Exercise –
The reader should set down exactly the lines from the one containing "SEAT (51, 53)" through the last line of the material, omitting every picture.

Information supplied –
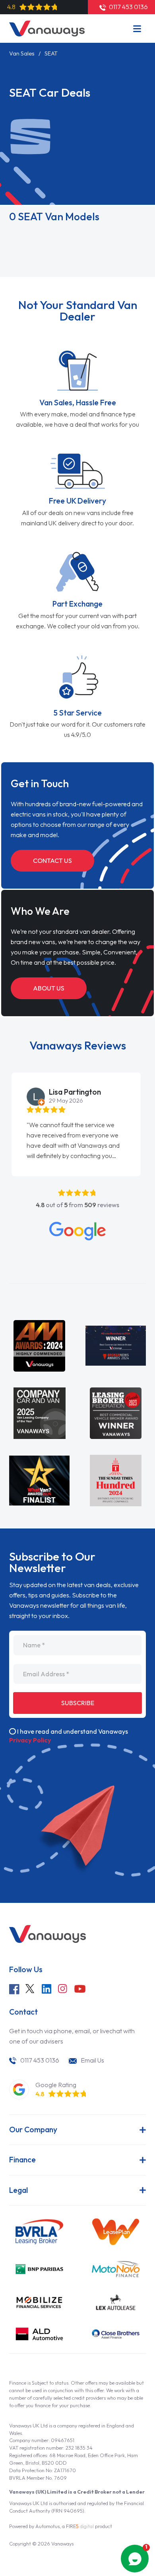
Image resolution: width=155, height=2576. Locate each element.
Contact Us (52, 860)
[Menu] (137, 28)
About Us (48, 988)
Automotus (47, 2526)
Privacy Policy (30, 1740)
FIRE (80, 2526)
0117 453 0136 (39, 2060)
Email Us (92, 2060)
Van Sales (22, 53)
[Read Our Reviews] (77, 1231)
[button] (1, 1096)
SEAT (51, 53)
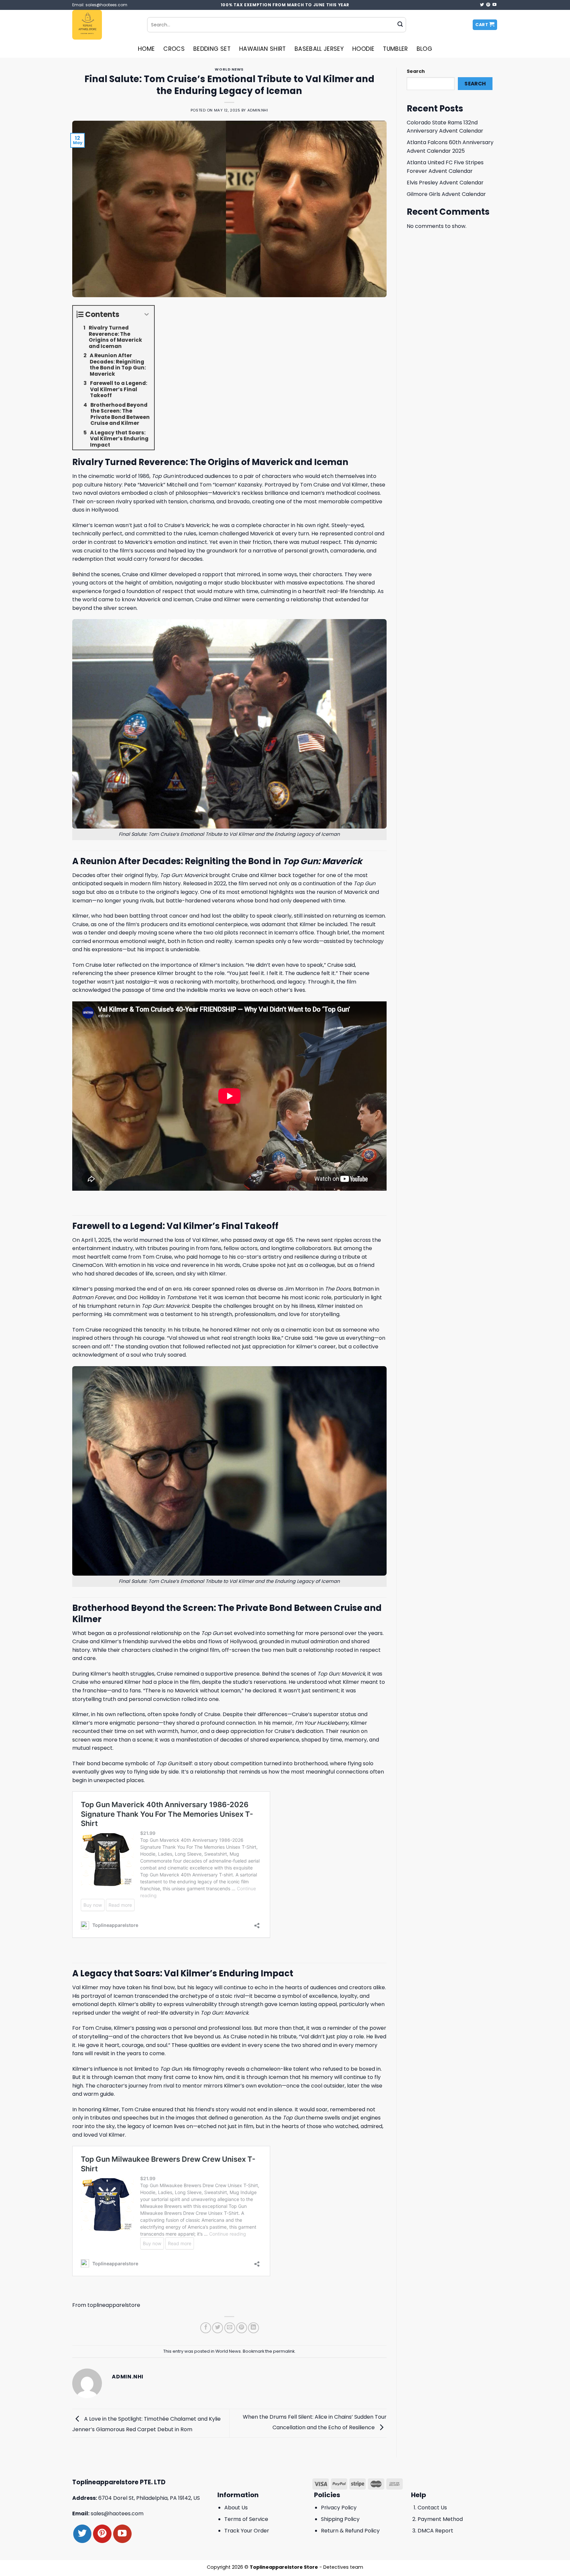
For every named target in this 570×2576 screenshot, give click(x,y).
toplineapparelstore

Exercise output –
SEAT (51, 53)
For every named target in this 570×2576 screenshot, give click(x,y).
toplineapparelstore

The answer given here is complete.